EXTRAIT FOURNI:

⁂

En Turquie, déchets plastiques et fumées toxiques
Le nombre d'incendies dans les usines de recyclage plastique explose en Turquie. Experts et activistes soupçonnent des entrepreneurs de vouloir se débarrasser de déchets indésirables
« Ce n’est pas une coïncidence » : le nombre d’incendies dans les usines de recyclage plastique explose en Turquie. Experts et activistes soupçonnent certains entrepreneurs de vouloir se débarrasser de déchets indésirables, parfois importés d’Europe.
A Kartepe, ville industrielle du nord-ouest du pays, un de ces sites a été fermé en décembre par les autorités après que trois feux s’y sont déclarés en moins d’un mois.
L’un d’eux a duré plus de cinquante heures, laissant le temps aux plastiques entreposés là de cracher leur fumée noire toxique sur cette région coincée entre la mer de Marmara et les montagnes.
« Nous ne voulons pas que nos lacs et nos sources soient pollués », tempête Beyhan Korkmaz, une militante écologiste de la ville, inquiète des rejets de dioxines émis par une dizaine d’incendies similaires survenus en moins de deux ans dans un rayon de cinq kilomètres.
« Faut-il porter des masques ? », s’interroge l’activiste.
L’an dernier en Turquie, des incendies dans l’enceinte de centres de retraitement de déchets plastiques ont eu lieu tous les trois jours: de 33 en 2019, ils sont passés à 65 en 2020 et 121 en 2021, selon le décompte de Sedat Gündogdu, chercheur spécialiste de la pollution plastique à l’université Cukurova d’Adana (sud).
« Lobby du plastique »
Sur la même période, après que la Chine a banni début 2018 leur importation, la Turquie est devenue le premier importateur de déchets plastiques européens devant la Malaisie.
Près de 520 000 tonnes sont arrivées en 2021 dans le pays, s’ajoutant aux 4 à 6 millions de tonnes générées chaque année par 84 millions de Turcs, selon les données compilées par la branche turque de l’ONG Greenpeace.
Nombre de ces déchets terminent leur route dans le sud du pays, dans la province d’Adana notamment, où des entreprises opérant illégalement ont été fermées ces dernières années.

⁂

DONNÉES FOURNIES:
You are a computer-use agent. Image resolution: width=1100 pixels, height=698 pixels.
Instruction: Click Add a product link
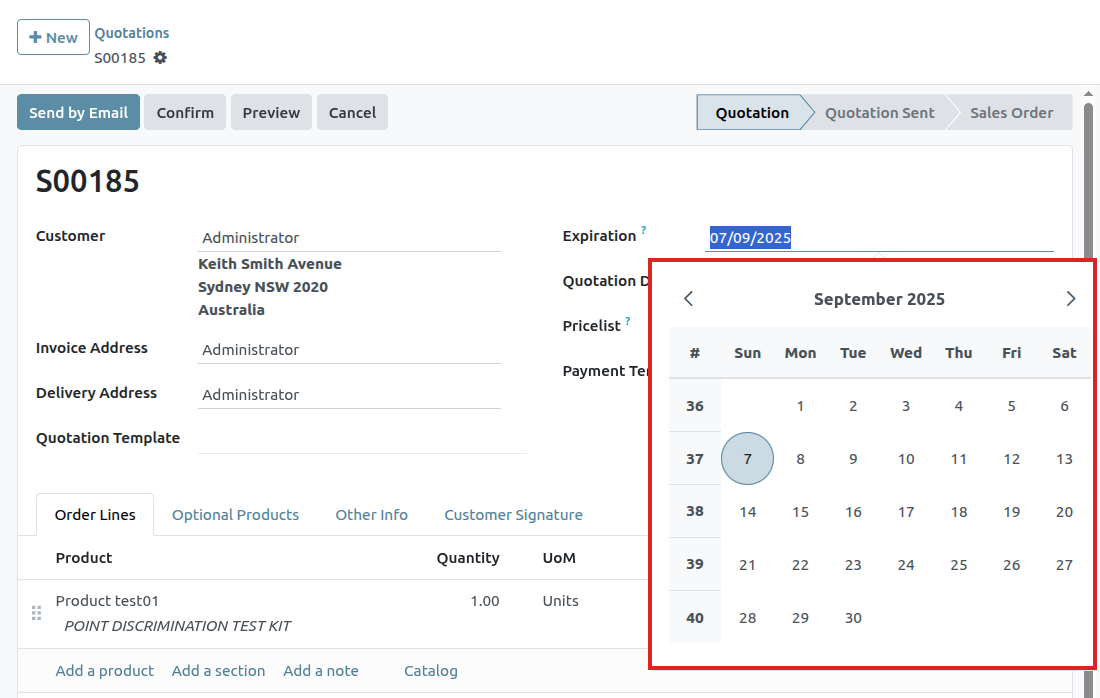click(x=105, y=671)
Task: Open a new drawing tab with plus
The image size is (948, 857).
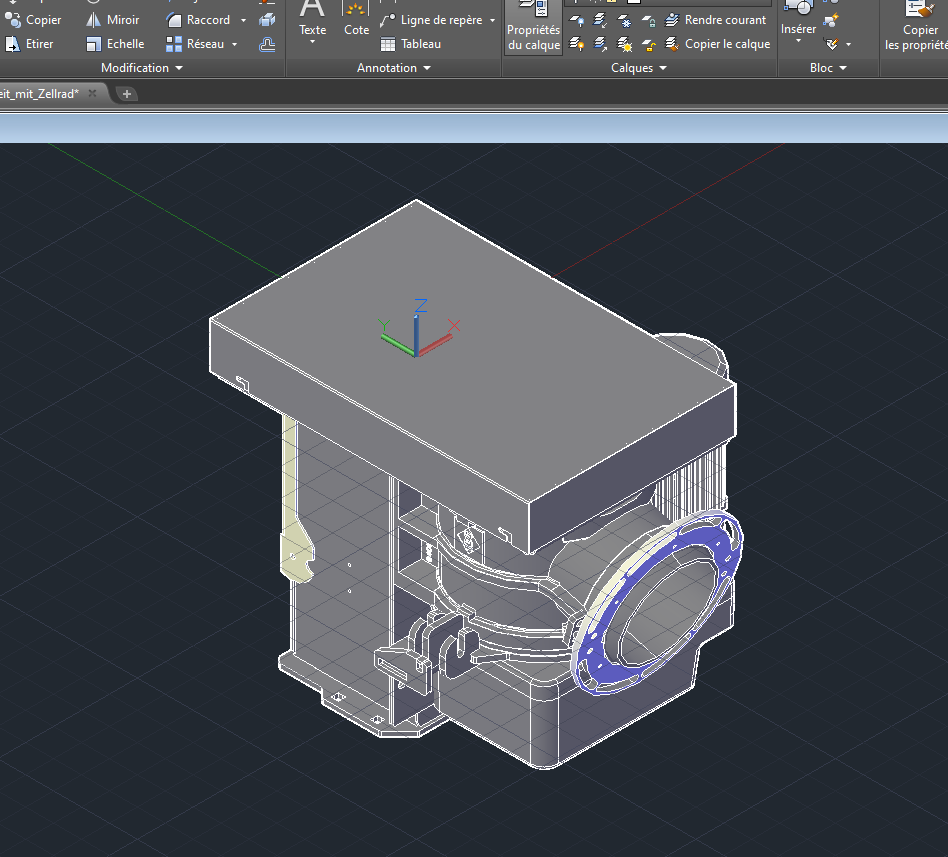Action: (127, 93)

⁂

CONSIGNES:
- A) Dans l'extrait fourni, relevez chaque année pour laquelle un nombre d'incendies dans les centres de retraitement de déchets plastiques en Turquie est indiqué, avec le nombre correspondant.
- B) D'après l'extrait fourni, combien de temps a duré l'un des incendies survenus sur le site de Kartepe ?
- C) Rédigez la suite de l'extrait fourni sur les incendies d'usines de recyclage plastique en Turquie, en partant de sa dernière phrase.

RÉPONSES RÉDIGÉES:
- A) 2019 : 33 incendies ; 2020 : 65 incendies ; 2021 : 121 incendies.

- B) Il a duré plus de cinquante heures.

- C)
D’autres containers de déchets arrivent par les ports d’Izmir (ouest) et d’Izmit (nord-ouest), non loin de Kartepe.
« Le problème n’est pas d’importer du plastique d’Europe mais d’importer des plastiques non recyclables », estime Baris Calli, professeur en génie de l’environnement à l’université de Marmara (Istanbul), dont « [le] sentiment est que la plupart de ces incendies ne sont pas une coïncidence ».
Selon lui, seuls 20 à 30 % de déchets plastiques importés sont recyclables. « Les résidus doivent être envoyés dans des usines d’incinération mais cela a un coût, c’est pourquoi certaines entreprises essaient de trouver des moyens faciles de s’en débarrasser ».
Sedat Gündogdu trouve lui curieux que « la plupart de ces incendies se déclarent la nuit » et dans les sections excentrées des centres de retraitement, loin des machines.
Dans un rapport publié en août 2020, l’organisation internationale de police Interpol s’inquiétait d’une « augmentation des incendies de décharges et de déchets illégaux en Europe et en Asie », citant notamment la Turquie.
Depuis octobre 2021, un règlement prévoit de retirer son autorisation d’exploitation à toute entreprise du secteur reconnue coupable d’incendie volontaire.
Interrogés par l’AFP sur le nombre d’entreprises sanctionnées, le ministère de l’Environnement et le vice-président de la branche déchets et recyclage de l’Union des chambres de commerce de Turquie (Tobb) n’ont pas répondu.
« Le ministère n’a pas assez d’équipes pour enquêter attentivement, ou peut-être qu’il ne veut pas », glisse Baris Calli, pour qui « le lobby de l’industrie plastique s’est renforcé » ces dernières années en Turquie.
Selon l’association des recycleurs turcs (Gekader), le secteur des déchets plastiques génère 1 milliard de dollars par an et emploie quelque 350 000 personnes dans 1 300 entreprises.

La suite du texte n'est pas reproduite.